(Note: There are regular readers of this blog who know more about engines than I ever will and who probably think it is presumptuous of me to write about engine matters. As if that has ever stopped me.)
One of the perennial arguments between gearheads in aviation is whether it is better to cool piston aircraft engines with air or with liquid.
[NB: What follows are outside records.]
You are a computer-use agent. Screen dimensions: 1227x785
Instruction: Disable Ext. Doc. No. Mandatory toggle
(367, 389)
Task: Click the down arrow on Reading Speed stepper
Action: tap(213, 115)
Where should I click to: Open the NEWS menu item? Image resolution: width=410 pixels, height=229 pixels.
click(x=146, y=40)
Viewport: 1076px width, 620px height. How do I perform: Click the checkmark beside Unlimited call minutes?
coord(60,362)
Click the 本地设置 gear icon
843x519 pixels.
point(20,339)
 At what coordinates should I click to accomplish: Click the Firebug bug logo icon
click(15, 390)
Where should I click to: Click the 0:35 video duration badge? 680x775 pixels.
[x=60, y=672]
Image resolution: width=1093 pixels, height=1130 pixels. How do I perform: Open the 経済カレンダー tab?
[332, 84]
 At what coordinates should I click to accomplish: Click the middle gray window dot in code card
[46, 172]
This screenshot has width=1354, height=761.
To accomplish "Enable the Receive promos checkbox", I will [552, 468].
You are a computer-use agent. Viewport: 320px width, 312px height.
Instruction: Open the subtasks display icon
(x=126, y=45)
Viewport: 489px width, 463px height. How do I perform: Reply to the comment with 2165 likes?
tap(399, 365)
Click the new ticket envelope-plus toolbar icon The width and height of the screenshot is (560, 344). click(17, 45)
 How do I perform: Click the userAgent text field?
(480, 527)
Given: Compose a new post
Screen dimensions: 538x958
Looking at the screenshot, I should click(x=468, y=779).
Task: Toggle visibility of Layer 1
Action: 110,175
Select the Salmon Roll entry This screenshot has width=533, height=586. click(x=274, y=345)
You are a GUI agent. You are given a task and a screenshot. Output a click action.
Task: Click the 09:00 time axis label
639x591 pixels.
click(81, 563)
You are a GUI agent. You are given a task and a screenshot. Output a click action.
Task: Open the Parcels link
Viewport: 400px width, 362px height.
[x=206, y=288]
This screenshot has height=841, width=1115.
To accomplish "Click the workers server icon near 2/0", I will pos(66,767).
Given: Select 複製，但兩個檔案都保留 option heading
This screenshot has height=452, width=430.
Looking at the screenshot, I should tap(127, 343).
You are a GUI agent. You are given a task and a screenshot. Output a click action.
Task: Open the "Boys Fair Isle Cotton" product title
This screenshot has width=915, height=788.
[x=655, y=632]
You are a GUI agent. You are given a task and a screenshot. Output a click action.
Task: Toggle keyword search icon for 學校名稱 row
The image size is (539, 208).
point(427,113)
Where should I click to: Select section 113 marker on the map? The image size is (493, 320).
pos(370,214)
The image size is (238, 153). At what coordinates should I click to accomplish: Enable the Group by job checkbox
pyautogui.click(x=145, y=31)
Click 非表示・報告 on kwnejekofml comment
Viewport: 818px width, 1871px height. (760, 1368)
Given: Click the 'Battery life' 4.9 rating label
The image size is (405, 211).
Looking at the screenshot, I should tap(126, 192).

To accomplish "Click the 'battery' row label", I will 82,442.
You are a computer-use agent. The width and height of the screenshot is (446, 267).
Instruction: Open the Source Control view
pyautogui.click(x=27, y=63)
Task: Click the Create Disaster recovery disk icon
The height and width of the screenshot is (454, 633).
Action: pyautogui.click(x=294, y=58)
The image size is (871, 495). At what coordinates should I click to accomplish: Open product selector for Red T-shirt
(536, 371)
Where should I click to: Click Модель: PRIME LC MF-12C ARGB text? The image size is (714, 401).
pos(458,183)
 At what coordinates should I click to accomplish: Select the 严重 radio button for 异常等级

Air cooling has its problems. You have to arrange for a good airflow over all of the cooling surfaces on the engine (the cooling fins on the cylinders and the oil cooler) without any hot spots. If you rapidly pull the power back on some large engines in a descent, you can cool them to the point that they will "snarf and barf" if you add power quickly and some people have believed for years that you could thermally stress the engines. All that cooling airflow means that you have what is known as "cooling drag" as you push all of those parts through the air. For large engines, it means you have to use radial engines to make certain that all of the cylinders are equally cooled, which means a lot of drag. It can be a major headache for very large opposed engines to cool them evenly, something that was a problem with the eight-cylinder O-720s in the 1960s.
You can solve a lot of that with a good liquid cooled engine. You can arrange the cylinders in a compact line or a V-configuration to ensure the smallest frontal area. When the engineering matured, it became possible to direct the airflow through the radiator in a way that not only was there no cooling drag, but that the heat added to the airflow resulted in a net thrust gain. This was done in the P-51. Liquid cooling also allows for high horsepower, as the cooling is very efficient. Lycoming had a prototype liquid-cooled piston engine under development that could produce 5,000 horsepower and was targeted for 7,000 horsepower, which was more powerful than the largest steam locomotives. It wasn't until the introduction of the very large "corn-cob" radials, such as the R-3350 and the R-4360, that radial-engine powered fighters could keep up with the aircraft such as the P-51.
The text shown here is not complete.